[Stored data entries]
☆ ☆ ☆ ☆ ☆

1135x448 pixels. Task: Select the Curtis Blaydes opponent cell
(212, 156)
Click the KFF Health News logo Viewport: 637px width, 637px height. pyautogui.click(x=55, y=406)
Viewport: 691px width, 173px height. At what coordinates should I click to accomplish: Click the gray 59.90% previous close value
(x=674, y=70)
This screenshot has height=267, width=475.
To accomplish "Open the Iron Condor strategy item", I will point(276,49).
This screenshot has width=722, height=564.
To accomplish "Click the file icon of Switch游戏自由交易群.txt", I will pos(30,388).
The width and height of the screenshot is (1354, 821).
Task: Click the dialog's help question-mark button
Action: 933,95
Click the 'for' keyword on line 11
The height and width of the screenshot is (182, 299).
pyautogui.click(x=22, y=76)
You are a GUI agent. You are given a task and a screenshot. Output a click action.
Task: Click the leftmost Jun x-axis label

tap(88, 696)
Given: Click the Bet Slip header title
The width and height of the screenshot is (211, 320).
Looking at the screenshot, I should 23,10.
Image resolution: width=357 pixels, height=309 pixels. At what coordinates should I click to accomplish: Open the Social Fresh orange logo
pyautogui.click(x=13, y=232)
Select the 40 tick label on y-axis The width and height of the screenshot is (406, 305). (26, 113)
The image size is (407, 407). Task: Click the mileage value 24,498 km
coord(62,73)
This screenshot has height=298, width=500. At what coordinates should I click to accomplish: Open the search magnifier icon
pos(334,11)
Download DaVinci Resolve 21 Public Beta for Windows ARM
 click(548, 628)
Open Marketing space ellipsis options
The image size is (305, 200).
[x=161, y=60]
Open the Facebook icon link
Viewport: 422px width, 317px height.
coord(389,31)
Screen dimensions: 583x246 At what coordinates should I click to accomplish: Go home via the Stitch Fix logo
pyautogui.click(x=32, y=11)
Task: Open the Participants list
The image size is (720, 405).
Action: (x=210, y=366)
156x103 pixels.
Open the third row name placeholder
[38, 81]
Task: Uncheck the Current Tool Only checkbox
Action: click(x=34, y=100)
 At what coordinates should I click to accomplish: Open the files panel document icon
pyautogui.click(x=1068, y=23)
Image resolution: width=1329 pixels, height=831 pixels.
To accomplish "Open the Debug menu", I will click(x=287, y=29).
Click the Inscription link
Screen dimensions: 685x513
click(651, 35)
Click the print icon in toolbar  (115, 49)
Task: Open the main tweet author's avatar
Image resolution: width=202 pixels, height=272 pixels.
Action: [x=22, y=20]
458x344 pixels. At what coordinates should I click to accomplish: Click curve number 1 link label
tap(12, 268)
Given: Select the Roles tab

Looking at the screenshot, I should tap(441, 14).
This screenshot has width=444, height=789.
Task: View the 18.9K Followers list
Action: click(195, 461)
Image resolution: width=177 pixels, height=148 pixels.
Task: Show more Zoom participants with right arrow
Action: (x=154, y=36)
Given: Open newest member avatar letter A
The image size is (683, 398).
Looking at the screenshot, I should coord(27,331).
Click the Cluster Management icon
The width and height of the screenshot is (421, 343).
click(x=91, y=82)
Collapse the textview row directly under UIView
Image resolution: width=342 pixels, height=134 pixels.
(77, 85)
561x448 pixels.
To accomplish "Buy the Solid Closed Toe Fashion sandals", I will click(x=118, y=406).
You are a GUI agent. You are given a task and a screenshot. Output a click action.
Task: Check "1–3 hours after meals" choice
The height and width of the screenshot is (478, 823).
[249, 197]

☆ ☆ ☆ ☆ ☆

Assignment: The reply should consist of the records, reproduced exactly.

Expected output:
1135x448 pixels. Task: Select the Curtis Blaydes opponent cell
(212, 156)
Click the KFF Health News logo Viewport: 637px width, 637px height. pyautogui.click(x=55, y=406)
Viewport: 691px width, 173px height. At what coordinates should I click to accomplish: Click the gray 59.90% previous close value
(x=674, y=70)
This screenshot has height=267, width=475.
To accomplish "Open the Iron Condor strategy item", I will point(276,49).
This screenshot has width=722, height=564.
To accomplish "Click the file icon of Switch游戏自由交易群.txt", I will pos(30,388).
The width and height of the screenshot is (1354, 821).
Task: Click the dialog's help question-mark button
Action: 933,95
Click the 'for' keyword on line 11
The height and width of the screenshot is (182, 299).
pyautogui.click(x=22, y=76)
You are a GUI agent. You are given a task and a screenshot. Output a click action.
Task: Click the leftmost Jun x-axis label

tap(88, 696)
Given: Click the Bet Slip header title
The width and height of the screenshot is (211, 320).
Looking at the screenshot, I should 23,10.
Image resolution: width=357 pixels, height=309 pixels. At what coordinates should I click to accomplish: Open the Social Fresh orange logo
pyautogui.click(x=13, y=232)
Select the 40 tick label on y-axis The width and height of the screenshot is (406, 305). (26, 113)
The image size is (407, 407). Task: Click the mileage value 24,498 km
coord(62,73)
This screenshot has height=298, width=500. At what coordinates should I click to accomplish: Open the search magnifier icon
pos(334,11)
Download DaVinci Resolve 21 Public Beta for Windows ARM
 click(548, 628)
Open Marketing space ellipsis options
The image size is (305, 200).
[x=161, y=60]
Open the Facebook icon link
Viewport: 422px width, 317px height.
coord(389,31)
Screen dimensions: 583x246 At what coordinates should I click to accomplish: Go home via the Stitch Fix logo
pyautogui.click(x=32, y=11)
Task: Open the Participants list
The image size is (720, 405).
Action: (x=210, y=366)
156x103 pixels.
Open the third row name placeholder
[38, 81]
Task: Uncheck the Current Tool Only checkbox
Action: click(x=34, y=100)
 At what coordinates should I click to accomplish: Open the files panel document icon
pyautogui.click(x=1068, y=23)
Image resolution: width=1329 pixels, height=831 pixels.
To accomplish "Open the Debug menu", I will click(x=287, y=29).
Click the Inscription link
Screen dimensions: 685x513
click(651, 35)
Click the print icon in toolbar  (115, 49)
Task: Open the main tweet author's avatar
Image resolution: width=202 pixels, height=272 pixels.
Action: [x=22, y=20]
458x344 pixels. At what coordinates should I click to accomplish: Click curve number 1 link label
tap(12, 268)
Given: Select the Roles tab

Looking at the screenshot, I should tap(441, 14).
This screenshot has width=444, height=789.
Task: View the 18.9K Followers list
Action: click(195, 461)
Image resolution: width=177 pixels, height=148 pixels.
Task: Show more Zoom participants with right arrow
Action: (x=154, y=36)
Given: Open newest member avatar letter A
The image size is (683, 398).
Looking at the screenshot, I should coord(27,331).
Click the Cluster Management icon
The width and height of the screenshot is (421, 343).
click(x=91, y=82)
Collapse the textview row directly under UIView
Image resolution: width=342 pixels, height=134 pixels.
(77, 85)
561x448 pixels.
To accomplish "Buy the Solid Closed Toe Fashion sandals", I will click(x=118, y=406).
You are a GUI agent. You are given a task and a screenshot. Output a click action.
Task: Check "1–3 hours after meals" choice
The height and width of the screenshot is (478, 823).
[249, 197]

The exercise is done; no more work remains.